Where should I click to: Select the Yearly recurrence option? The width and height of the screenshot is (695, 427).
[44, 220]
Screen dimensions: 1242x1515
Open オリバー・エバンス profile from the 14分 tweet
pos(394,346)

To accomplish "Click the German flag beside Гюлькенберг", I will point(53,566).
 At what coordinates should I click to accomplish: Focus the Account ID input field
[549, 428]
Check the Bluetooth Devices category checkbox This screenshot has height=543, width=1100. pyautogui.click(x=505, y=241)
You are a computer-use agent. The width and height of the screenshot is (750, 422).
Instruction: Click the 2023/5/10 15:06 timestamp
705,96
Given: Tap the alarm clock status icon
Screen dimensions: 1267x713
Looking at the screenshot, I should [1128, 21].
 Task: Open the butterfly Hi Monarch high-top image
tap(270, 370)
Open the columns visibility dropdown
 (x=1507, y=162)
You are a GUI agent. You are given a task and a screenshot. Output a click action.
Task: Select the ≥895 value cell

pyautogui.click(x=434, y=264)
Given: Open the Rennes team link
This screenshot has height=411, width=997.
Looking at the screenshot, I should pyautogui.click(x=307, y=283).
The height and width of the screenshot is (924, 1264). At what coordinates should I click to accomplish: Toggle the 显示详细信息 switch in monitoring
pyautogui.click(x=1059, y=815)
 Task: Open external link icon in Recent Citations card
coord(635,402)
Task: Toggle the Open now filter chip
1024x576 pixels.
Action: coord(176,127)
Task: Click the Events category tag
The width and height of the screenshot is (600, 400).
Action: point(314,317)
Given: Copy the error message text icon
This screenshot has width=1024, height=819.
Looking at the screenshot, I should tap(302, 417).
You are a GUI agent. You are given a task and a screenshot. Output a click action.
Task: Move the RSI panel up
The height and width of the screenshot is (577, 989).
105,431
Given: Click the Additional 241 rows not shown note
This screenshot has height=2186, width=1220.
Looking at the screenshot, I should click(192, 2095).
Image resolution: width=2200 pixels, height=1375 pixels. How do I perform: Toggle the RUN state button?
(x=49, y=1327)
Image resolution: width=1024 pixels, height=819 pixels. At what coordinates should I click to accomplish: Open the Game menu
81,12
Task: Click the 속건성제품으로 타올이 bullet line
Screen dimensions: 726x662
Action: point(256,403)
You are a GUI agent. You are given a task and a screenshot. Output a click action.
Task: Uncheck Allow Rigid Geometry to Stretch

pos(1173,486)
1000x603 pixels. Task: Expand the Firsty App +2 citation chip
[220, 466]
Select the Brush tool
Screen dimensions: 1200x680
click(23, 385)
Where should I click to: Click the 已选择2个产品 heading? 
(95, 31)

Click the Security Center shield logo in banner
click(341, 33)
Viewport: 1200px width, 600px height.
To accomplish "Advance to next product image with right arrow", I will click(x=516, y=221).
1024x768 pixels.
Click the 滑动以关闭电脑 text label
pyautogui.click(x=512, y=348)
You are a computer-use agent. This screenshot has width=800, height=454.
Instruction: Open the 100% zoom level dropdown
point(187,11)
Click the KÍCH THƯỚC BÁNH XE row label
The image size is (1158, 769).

**GOAL OF THE EXERCISE:** In the records above, locate each line with the word "category". Copy all such lines.

**ANSWER FOR THE TASK:**
Check the Bluetooth Devices category checkbox This screenshot has height=543, width=1100. pyautogui.click(x=505, y=241)
Task: Click the Events category tag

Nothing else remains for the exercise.